[Information given]
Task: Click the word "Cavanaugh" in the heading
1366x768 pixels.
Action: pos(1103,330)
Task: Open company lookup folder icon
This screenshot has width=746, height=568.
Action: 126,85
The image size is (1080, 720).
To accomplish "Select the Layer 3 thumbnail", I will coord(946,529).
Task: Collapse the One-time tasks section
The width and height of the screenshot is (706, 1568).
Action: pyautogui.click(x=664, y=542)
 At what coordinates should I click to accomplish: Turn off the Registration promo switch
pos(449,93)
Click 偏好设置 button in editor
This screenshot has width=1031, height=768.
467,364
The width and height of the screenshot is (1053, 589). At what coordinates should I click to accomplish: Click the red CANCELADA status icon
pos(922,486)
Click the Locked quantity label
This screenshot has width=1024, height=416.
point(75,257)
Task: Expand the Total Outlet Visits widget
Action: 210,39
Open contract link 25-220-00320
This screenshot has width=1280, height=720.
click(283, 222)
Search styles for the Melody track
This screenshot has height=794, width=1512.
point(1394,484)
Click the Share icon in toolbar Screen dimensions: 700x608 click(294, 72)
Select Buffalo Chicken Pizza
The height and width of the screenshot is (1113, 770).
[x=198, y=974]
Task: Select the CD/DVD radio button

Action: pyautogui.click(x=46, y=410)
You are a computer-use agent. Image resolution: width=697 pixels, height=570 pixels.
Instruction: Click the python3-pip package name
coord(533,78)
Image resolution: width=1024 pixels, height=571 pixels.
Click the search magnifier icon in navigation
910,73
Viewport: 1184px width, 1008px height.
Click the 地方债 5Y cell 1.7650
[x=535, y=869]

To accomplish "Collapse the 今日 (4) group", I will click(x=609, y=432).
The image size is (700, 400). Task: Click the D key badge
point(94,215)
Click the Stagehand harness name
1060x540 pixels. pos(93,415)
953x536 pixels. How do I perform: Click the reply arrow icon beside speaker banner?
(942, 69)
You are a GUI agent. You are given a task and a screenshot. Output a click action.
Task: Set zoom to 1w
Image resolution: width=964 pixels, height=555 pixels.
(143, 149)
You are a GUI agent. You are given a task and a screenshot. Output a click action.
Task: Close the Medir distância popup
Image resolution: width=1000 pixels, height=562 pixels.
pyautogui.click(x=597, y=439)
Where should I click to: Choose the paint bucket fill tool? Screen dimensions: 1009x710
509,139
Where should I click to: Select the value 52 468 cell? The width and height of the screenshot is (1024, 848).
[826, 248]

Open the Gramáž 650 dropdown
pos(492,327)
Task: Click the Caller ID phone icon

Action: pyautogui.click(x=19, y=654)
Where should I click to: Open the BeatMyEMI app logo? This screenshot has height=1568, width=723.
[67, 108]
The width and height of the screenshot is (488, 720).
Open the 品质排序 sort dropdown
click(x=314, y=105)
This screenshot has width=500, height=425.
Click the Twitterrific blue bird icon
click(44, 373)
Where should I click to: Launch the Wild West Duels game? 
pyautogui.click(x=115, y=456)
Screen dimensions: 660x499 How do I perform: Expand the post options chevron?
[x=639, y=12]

[Exercise requirements]
Using the listing above, retype each line exactly.

[Expected answer]
Task: Click the word "Cavanaugh" in the heading
1366x768 pixels.
Action: pos(1103,330)
Task: Open company lookup folder icon
This screenshot has width=746, height=568.
Action: 126,85
The image size is (1080, 720).
To accomplish "Select the Layer 3 thumbnail", I will coord(946,529).
Task: Collapse the One-time tasks section
The width and height of the screenshot is (706, 1568).
Action: pyautogui.click(x=664, y=542)
 At what coordinates should I click to accomplish: Turn off the Registration promo switch
pos(449,93)
Click 偏好设置 button in editor
This screenshot has width=1031, height=768.
467,364
The width and height of the screenshot is (1053, 589). At what coordinates should I click to accomplish: Click the red CANCELADA status icon
pos(922,486)
Click the Locked quantity label
This screenshot has width=1024, height=416.
point(75,257)
Task: Expand the Total Outlet Visits widget
Action: 210,39
Open contract link 25-220-00320
This screenshot has width=1280, height=720.
click(283, 222)
Search styles for the Melody track
This screenshot has height=794, width=1512.
point(1394,484)
Click the Share icon in toolbar Screen dimensions: 700x608 click(294, 72)
Select Buffalo Chicken Pizza
The height and width of the screenshot is (1113, 770).
[x=198, y=974]
Task: Select the CD/DVD radio button

Action: pyautogui.click(x=46, y=410)
You are a computer-use agent. Image resolution: width=697 pixels, height=570 pixels.
Instruction: Click the python3-pip package name
coord(533,78)
Image resolution: width=1024 pixels, height=571 pixels.
Click the search magnifier icon in navigation
910,73
Viewport: 1184px width, 1008px height.
Click the 地方债 5Y cell 1.7650
[x=535, y=869]

To accomplish "Collapse the 今日 (4) group", I will click(x=609, y=432).
The image size is (700, 400). Task: Click the D key badge
point(94,215)
Click the Stagehand harness name
1060x540 pixels. pos(93,415)
953x536 pixels. How do I perform: Click the reply arrow icon beside speaker banner?
(942, 69)
You are a GUI agent. You are given a task and a screenshot. Output a click action.
Task: Set zoom to 1w
Image resolution: width=964 pixels, height=555 pixels.
(143, 149)
You are a GUI agent. You are given a task and a screenshot. Output a click action.
Task: Close the Medir distância popup
Image resolution: width=1000 pixels, height=562 pixels.
pyautogui.click(x=597, y=439)
Where should I click to: Choose the paint bucket fill tool? Screen dimensions: 1009x710
509,139
Where should I click to: Select the value 52 468 cell? The width and height of the screenshot is (1024, 848).
[826, 248]

Open the Gramáž 650 dropdown
pos(492,327)
Task: Click the Caller ID phone icon

Action: pyautogui.click(x=19, y=654)
Where should I click to: Open the BeatMyEMI app logo? This screenshot has height=1568, width=723.
[67, 108]
The width and height of the screenshot is (488, 720).
Open the 品质排序 sort dropdown
click(x=314, y=105)
This screenshot has width=500, height=425.
Click the Twitterrific blue bird icon
click(44, 373)
Where should I click to: Launch the Wild West Duels game? 
pyautogui.click(x=115, y=456)
Screen dimensions: 660x499 How do I perform: Expand the post options chevron?
[x=639, y=12]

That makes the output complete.